▸ Source excerpt:
▶

How to handle word library in Linux

Hi,
I am scheduling my robot in Gitlab pipeline.
Using RCC tool, I configured the pipeline, but when it runs, it throws the below error,
“NameError: name ‘win32com’ is not defined”. By default, my gitlab account uses ubuntu image.

I have the below code in my script -
RPA.Word.Application.Open Application
RPA.Word.Application.Open File ${attach1}
${text}= Get All Texts
RPA.Word.Application.Quit Application

Since my Gitlab points to a Linux OS, The above script is failing as RPA.Word.Application library works only on Windows platform.

How can I handle this on Linux? I need to open a word document and get all the text from it. Kindly clarify

As documentation says, RPA.Word.Application works only in Windows. So, you currently you cannot handle it on Linux, you have to use Windows machine for that.

See: RPA.Word.Application library

RPA Framework doesn’t yet have file -based library for manipulating Word documents, but you could implement it with python.

Here is a super simple example using python with Evaluate -keyword, but it is probably better to implement it as a proper python keyword:

${text}= Evaluate "\\n".join([p.text for p in docx.Document("example.docx").paragraphs]) modules=docx

1 Like

@Teppo - Thank you. This worked for me and I could get the paragraphs alone from the word document.
Hyperlinks text, table contents are all missing. Could you please let me know how can I get all the text from the word document?

I think those are all available with the python-docx library python-docx — python-docx 0.8.11 documentation but it may require implementing a python function to extract the data. It is hard to define a generic function because it depends on how you want to use the extracted text.

To help you get started, here is another example of python that will extract text from tables:

import docx

def extract_tables(filename):
    doc = docx.Document(filename)
    
    text = ""
    for table in doc.tables:
        for row in table.rows:
            for cell in row.cells:
                text = "\n".join([text, cell.text])
    return text

◀

▸ Records shown:
▶

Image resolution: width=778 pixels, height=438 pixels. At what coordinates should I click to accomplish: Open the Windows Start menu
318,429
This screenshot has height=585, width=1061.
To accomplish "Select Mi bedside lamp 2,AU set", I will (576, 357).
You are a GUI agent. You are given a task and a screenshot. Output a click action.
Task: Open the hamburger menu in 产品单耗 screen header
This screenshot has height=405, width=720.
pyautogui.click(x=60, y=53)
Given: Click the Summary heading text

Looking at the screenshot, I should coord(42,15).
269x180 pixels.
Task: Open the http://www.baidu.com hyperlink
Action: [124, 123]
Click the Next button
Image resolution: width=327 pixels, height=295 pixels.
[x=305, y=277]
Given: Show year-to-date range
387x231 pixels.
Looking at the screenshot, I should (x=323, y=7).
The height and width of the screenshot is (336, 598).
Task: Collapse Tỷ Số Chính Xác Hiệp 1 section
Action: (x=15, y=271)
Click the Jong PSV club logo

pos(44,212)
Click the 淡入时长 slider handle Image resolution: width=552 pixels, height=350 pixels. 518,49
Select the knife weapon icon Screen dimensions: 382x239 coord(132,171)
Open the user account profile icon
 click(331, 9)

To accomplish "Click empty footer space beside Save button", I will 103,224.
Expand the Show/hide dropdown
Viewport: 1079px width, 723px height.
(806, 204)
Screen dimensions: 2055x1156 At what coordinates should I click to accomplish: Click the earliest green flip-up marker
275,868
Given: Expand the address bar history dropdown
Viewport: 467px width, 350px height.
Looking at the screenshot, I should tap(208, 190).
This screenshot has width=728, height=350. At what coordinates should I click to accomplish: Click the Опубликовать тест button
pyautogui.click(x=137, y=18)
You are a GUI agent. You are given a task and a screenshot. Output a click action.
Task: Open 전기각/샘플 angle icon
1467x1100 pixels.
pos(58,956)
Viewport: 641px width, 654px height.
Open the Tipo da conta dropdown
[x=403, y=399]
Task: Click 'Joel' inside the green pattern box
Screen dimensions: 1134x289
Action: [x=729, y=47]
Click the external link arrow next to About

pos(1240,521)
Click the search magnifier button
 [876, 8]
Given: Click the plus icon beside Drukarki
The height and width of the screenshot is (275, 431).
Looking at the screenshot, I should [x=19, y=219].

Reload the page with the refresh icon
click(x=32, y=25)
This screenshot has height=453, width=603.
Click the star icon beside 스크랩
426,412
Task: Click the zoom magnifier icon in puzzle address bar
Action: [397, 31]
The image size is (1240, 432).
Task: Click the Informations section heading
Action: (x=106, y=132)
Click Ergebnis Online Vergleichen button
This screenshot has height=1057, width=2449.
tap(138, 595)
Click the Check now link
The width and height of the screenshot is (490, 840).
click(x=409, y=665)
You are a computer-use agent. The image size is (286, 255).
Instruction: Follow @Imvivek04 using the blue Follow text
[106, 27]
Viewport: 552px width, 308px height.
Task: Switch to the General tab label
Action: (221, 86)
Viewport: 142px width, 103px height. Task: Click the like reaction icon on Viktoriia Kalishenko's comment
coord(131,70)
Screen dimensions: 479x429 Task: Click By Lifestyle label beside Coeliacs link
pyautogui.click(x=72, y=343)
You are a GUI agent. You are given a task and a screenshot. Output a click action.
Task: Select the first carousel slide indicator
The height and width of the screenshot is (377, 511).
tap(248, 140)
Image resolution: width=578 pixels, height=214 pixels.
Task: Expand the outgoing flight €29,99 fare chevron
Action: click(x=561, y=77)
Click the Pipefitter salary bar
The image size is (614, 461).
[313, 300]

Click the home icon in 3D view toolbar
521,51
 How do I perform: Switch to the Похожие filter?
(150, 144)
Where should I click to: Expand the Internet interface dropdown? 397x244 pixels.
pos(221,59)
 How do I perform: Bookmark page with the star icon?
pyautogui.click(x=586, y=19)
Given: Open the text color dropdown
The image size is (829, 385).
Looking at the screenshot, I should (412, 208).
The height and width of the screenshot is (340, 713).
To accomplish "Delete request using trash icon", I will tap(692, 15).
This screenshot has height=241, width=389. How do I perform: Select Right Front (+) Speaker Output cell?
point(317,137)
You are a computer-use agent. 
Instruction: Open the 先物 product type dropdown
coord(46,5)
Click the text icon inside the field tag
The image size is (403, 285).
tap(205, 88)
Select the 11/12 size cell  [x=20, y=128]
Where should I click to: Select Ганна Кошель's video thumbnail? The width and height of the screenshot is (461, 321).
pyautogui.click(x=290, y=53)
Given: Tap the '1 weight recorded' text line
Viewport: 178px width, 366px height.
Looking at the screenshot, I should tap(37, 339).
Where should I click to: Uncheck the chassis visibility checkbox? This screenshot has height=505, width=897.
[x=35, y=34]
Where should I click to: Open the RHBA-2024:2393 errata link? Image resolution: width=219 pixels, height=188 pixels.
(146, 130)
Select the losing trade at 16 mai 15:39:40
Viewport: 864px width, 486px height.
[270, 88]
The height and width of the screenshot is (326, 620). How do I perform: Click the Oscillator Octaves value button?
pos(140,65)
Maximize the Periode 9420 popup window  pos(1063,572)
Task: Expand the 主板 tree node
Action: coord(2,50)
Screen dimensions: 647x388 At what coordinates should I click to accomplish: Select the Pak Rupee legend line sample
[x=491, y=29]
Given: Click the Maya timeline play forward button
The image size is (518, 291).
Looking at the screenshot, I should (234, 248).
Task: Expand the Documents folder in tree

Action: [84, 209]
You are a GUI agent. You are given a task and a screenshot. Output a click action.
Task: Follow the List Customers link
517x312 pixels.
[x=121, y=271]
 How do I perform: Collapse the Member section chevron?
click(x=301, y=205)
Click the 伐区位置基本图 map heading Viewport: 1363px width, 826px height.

◀

Translate this sentence from the Word-in-Linux thread into Spanish: "As documentation says, RPA.Word.Application works only in Windows." None of the lines are needed here.

▸ The response:
Como dice la documentación, RPA.Word.Application solo funciona en Windows.